Section 5.25. Annual Independent Accountants’ Servicing Report. If the Master Servicer (or any of its Affiliates) has, during the course of any fiscal year, directly serviced, as a successor Servicer, any of the Mortgage Loans, then the Master Servicer at its expense shall cause a nationally recognized firm of independent certified public accountants to furnish a statement to the Indenture Trustee and the Depositor no later than five Business Days after the fifteenth of March of each calendar year, commencing in March 2005 to the effect that, with respect to the most recently ended calendar year, such firm has examined certain records and documents relating to the Master Servicer’s performance of its servicing obligations under this Agreement and pooling and servicing and trust agreements in material respects similar to this Agreement and to each other and that, on the basis of such examination conducted substantially in compliance with the audit program for mortgages serviced for FHLMC or the Uniform Single Attestation Program for Mortgage Bankers, such firm is of the opinion that the Master Servicer’s activities have been conducted in compliance with this Agreement, or that such examination has disclosed no material items of noncompliance except for (i) such exceptions as such firm believes to be immaterial, (ii) such other exceptions as are set forth in such statement and (iii) such exceptions that the Uniform Single Attestation Program for Mortgage Bankers or the Audit Program for Mortgages Serviced by FHLMC requires it to report. Copies of such statements shall be provided to any Noteholder upon request by the Master Servicer, or by the Indenture Trustee at the expense of the Master Servicer if the Master Servicer shall fail to provide such copies. If such report discloses exceptions that are material, the Master Servicer shall advise the Indenture Trustee whether such exceptions have been or are susceptible of cure, and will take prompt action to do so.

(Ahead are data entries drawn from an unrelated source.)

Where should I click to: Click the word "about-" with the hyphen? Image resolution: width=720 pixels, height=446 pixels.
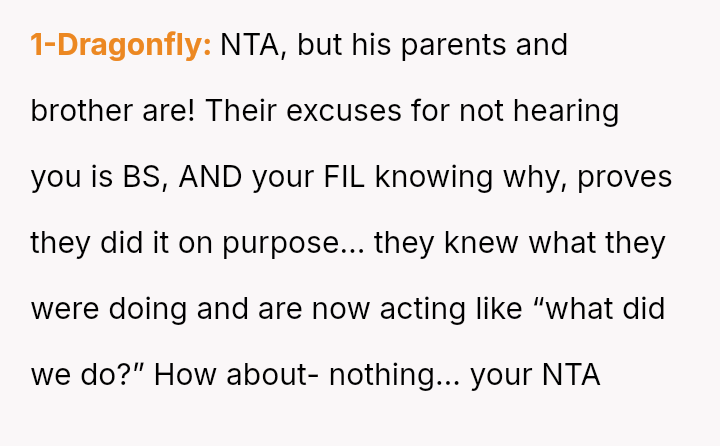pyautogui.click(x=272, y=375)
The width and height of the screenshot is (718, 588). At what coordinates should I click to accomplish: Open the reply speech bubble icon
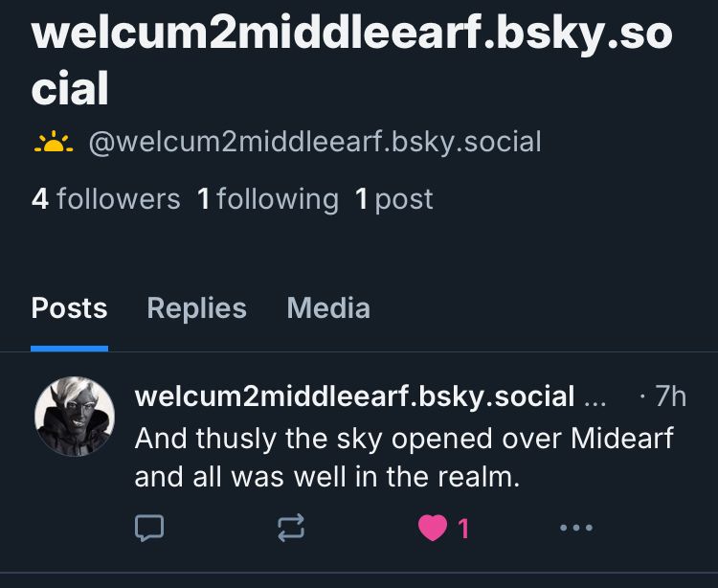point(149,528)
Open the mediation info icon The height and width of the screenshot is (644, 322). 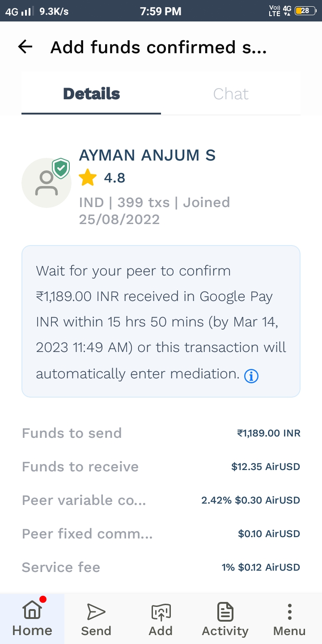251,377
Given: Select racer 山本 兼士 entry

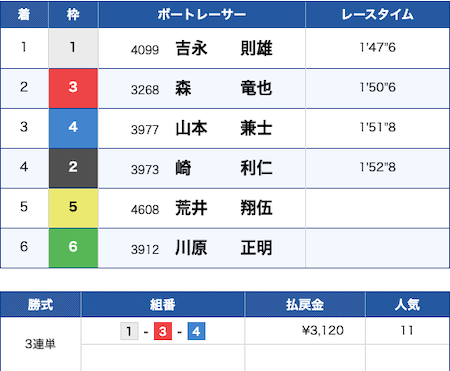Looking at the screenshot, I should (x=224, y=128).
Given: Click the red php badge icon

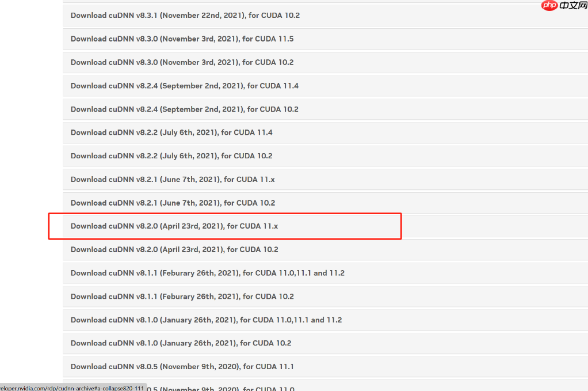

Section 5.26. Merger or Consolidation. Any Person into which the Master Servicer may be merged or consolidated, or any Person resulting from any merger, conversion, other change in form or consolidation to which the Master Servicer shall be a party, or any Person succeeding to the business of the Master Servicer, shall be the successor to the Master Servicer hereunder, without the execution or filing of any paper or any further act on the part of any of the parties hereto, anything herein to the contrary notwithstanding; provided, however, that the successor or resulting Person to the Master Servicer shall be a Person that shall be qualified and approved (or that have an Affiliate that is qualified and approved) to service mortgage loans for Xxxxxx Xxx or FHLMC and shall have a net worth of not less than $15,000,000.
Section 5.27. Resignation of Master Servicer. Except as otherwise provided in Sections 5.26 and this Section 5.27 hereof, the Master Servicer shall not resign from the obligations and duties hereby imposed on it unless it or the Indenture Trustee determines that the Master Servicer’s duties hereunder are no longer permissible under applicable law or are in material conflict by reason of applicable law with any other activities carried on by it and cannot be cured. Any such determination permitting the resignation of the Master Servicer shall be evidenced by an Opinion of Counsel that shall be Independent to such effect delivered to the Indenture Trustee. No such resignation shall become effective until the Indenture Trustee shall have assumed, or a successor master servicer shall have been appointed by the Indenture Trustee and until such successor shall have assumed, the Master Servicer’s responsibilities and obligations under this Agreement. Notice of such resignation shall be given promptly by the Master Servicer and the Depositor to the Indenture Trustee.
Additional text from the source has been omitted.